Inspiration
Data center maintenance still utilizes clipboards and manual procedures. In the event of an issue arising, technicians often will have to waste time and resources to guess the correct steps or dig through old documentation for references. Our vision for this is to modernize this workflow and create a system that intelligently lead the future of data center operations.
What it does
DataDriver is an Agentic AI-powered copilot for data center technicians. The assistance creates detailed step by step maintenance workflows, checks inventory availability automatically, reroute the plan towards a different reaction when prompted an unexpected issue. Ultimately, this should give the technicians the ability to better allocate their resources towards higher priority tasks.
How we built it
In order to accomplish most of our technical goals, we had to settle on a stack quickly. For our backend, we spun up a quick Flask API to support basic REST API operations. To supplement our backend with data, we chose MongoDB for its ease of use, NoSQL methodology, and schemaless architecture (which allowed us to evolve as fast as possible).
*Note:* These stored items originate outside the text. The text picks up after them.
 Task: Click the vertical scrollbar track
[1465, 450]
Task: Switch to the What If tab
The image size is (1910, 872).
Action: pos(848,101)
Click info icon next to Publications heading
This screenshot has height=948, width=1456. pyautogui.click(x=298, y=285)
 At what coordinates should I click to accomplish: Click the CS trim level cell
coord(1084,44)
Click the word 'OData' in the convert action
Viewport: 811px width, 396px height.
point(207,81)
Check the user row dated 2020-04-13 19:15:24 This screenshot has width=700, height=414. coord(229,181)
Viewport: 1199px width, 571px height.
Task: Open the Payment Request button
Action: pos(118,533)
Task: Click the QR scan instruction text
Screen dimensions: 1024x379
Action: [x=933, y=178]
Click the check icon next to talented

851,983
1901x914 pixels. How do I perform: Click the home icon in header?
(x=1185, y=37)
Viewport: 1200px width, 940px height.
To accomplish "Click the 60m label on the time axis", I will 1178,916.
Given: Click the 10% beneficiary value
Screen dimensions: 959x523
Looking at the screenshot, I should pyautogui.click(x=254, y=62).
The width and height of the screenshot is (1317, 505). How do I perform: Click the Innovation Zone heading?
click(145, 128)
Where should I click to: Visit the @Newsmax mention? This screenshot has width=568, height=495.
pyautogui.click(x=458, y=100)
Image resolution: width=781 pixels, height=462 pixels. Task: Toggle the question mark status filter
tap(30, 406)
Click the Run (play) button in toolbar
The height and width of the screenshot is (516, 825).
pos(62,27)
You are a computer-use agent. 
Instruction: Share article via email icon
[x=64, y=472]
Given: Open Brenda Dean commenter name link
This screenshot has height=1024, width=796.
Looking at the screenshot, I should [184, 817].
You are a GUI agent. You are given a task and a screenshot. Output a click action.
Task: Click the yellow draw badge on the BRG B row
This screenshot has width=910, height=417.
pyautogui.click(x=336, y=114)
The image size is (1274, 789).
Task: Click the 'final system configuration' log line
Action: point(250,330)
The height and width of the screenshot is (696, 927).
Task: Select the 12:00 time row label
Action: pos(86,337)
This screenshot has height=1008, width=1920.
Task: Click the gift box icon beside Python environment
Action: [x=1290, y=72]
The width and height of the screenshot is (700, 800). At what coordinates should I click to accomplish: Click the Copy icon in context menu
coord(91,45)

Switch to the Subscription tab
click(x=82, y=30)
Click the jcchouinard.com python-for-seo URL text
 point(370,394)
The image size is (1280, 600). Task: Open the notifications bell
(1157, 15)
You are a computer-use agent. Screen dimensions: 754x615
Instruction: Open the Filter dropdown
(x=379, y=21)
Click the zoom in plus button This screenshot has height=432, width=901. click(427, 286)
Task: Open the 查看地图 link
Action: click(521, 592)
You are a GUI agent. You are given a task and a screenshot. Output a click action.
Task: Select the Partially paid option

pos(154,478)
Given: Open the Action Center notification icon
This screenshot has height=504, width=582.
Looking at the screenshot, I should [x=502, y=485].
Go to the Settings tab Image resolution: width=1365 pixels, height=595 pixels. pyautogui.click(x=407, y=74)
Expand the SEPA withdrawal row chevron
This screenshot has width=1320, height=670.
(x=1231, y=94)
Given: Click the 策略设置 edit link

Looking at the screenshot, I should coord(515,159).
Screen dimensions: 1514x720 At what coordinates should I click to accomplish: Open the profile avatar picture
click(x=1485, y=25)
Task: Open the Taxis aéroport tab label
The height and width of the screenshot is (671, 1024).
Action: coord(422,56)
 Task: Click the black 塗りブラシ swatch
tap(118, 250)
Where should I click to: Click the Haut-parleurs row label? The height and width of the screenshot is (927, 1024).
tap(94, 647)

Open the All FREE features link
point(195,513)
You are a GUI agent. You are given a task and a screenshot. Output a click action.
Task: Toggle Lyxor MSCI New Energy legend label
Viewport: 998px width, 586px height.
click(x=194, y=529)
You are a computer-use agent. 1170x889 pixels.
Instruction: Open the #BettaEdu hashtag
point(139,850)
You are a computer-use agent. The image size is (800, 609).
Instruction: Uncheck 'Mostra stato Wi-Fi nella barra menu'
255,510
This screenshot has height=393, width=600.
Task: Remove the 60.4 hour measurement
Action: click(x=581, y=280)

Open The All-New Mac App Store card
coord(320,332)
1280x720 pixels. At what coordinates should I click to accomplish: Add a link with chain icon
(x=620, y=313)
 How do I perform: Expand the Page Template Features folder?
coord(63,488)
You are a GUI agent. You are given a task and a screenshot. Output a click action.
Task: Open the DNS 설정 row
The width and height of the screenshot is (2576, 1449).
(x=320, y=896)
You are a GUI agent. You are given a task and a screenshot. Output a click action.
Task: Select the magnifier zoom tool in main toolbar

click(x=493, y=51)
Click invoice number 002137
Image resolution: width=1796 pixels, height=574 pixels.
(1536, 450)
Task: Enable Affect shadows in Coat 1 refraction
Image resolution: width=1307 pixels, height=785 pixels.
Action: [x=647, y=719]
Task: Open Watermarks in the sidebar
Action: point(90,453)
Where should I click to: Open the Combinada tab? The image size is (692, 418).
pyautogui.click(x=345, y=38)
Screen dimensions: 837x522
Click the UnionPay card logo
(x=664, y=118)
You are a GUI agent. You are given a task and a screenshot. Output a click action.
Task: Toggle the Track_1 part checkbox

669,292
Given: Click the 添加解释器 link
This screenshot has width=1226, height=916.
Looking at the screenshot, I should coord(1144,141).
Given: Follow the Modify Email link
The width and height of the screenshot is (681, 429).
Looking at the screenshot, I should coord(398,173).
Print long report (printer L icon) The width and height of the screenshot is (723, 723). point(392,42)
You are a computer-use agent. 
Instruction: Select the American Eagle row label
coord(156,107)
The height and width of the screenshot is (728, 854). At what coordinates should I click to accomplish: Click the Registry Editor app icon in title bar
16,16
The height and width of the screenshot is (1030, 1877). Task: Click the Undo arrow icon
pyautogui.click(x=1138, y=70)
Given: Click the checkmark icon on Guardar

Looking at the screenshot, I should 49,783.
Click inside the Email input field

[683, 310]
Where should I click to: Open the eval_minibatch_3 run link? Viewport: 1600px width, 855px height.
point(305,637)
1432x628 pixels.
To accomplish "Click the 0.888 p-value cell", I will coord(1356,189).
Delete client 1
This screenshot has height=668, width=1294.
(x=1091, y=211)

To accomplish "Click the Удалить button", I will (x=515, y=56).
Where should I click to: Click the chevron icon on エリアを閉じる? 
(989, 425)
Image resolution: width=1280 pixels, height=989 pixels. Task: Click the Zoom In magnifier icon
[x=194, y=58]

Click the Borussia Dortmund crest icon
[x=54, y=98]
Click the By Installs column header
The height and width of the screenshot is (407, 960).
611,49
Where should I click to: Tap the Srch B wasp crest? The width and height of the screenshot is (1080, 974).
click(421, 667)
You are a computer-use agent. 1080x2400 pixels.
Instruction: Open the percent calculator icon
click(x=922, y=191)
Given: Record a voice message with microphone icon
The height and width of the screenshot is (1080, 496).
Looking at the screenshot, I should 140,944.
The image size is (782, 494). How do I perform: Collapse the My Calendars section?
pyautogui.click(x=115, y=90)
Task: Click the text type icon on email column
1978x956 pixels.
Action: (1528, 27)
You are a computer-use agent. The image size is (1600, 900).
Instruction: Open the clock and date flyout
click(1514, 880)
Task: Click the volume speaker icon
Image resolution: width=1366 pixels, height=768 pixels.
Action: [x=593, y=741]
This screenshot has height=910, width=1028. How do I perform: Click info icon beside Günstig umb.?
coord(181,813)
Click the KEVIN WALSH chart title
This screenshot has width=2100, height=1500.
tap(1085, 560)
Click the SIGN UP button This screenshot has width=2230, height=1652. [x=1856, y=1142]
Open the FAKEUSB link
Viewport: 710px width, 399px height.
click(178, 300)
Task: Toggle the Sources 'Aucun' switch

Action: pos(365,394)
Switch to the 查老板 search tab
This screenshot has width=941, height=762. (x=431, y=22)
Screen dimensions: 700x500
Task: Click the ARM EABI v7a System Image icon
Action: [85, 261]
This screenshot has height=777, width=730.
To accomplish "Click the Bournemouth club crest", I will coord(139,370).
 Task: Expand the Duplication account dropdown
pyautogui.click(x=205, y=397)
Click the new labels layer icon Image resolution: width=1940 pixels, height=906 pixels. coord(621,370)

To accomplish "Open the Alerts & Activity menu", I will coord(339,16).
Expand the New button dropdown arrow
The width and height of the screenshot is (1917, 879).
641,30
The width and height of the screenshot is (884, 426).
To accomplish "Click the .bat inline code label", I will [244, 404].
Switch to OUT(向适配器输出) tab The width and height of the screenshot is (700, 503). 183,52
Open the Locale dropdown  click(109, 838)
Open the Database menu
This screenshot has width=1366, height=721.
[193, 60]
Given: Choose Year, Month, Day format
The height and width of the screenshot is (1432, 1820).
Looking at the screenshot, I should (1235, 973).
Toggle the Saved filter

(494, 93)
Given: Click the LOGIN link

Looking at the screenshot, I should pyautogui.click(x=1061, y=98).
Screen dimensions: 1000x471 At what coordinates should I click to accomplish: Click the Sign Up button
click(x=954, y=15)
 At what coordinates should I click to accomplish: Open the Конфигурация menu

For our frontend, we chose React + Vite + TailwindCSS in order to prototype quickly, customize our look & feel, and maximize user responsiveness. For our Agentic ReAct model, we took advantage of NVIDIA's nemotron-nano-9b-v2 model combined with LangChain's agent framework.
Challenges we ran into
One of the biggest challenges we had initially with our backend was figuring out how to use agents. AI evolves incredibly quickly, and it is not always well-documented. We found a lot of older information about LangChain and NeMo, but we eventually got on the right track with LangChain's latest documentation. Furthermore, we had some issues with python versioning, since we were all using different environments. Most of this was solved using virtual environments, but we still had compatibility issues that we spent some time on.
Accomplishments that we're proud of
Although we had never built an agentic workflow before this Hackathon, we found it to be an incredibly rewarding experience. The best experiences come from the most challenging problems that you have not yet faced, and agents were one of those challenges. We are also proud of how the frontend came out, as it is a clean and responsive interface. Not to mention, we also competed in last year's hackathon, and we were super excited to see how much we have improved upon our skills in the past year.
What we learned
Overall, this hackathon was one of our biggest learning experiences for the entire year. We all got to work around every single aspect of the tech stack, and feed off of each other's expertise in each of our own areas. We love building skills together, and that is truly what brought us together for the past 28 hours!
More specifically, we built skills in all of these areas/technologies
- React & Tailwind
- Python & Flask
- NeMo toolkit & Nemotron models
- Agentic reasoning and ReAct models
- Project management
- MongoDB & NoSQL ## What's next for DataDriver DataDriver has a TON of potential for future expansions. The agentic feedback loop opens it up to infinite possibilities in the future, from helping technicians automate more detailed tasks, more advanced Human-In-The-Loop functionality, and shortest path routing, to creating automated action plans for failures, assisting technicians with the latest hardware, and increasing observability for all actions taken by technicians. We are super excited to see what other creative projects are out there, and see how they inspire us to think of more improvements to our solution!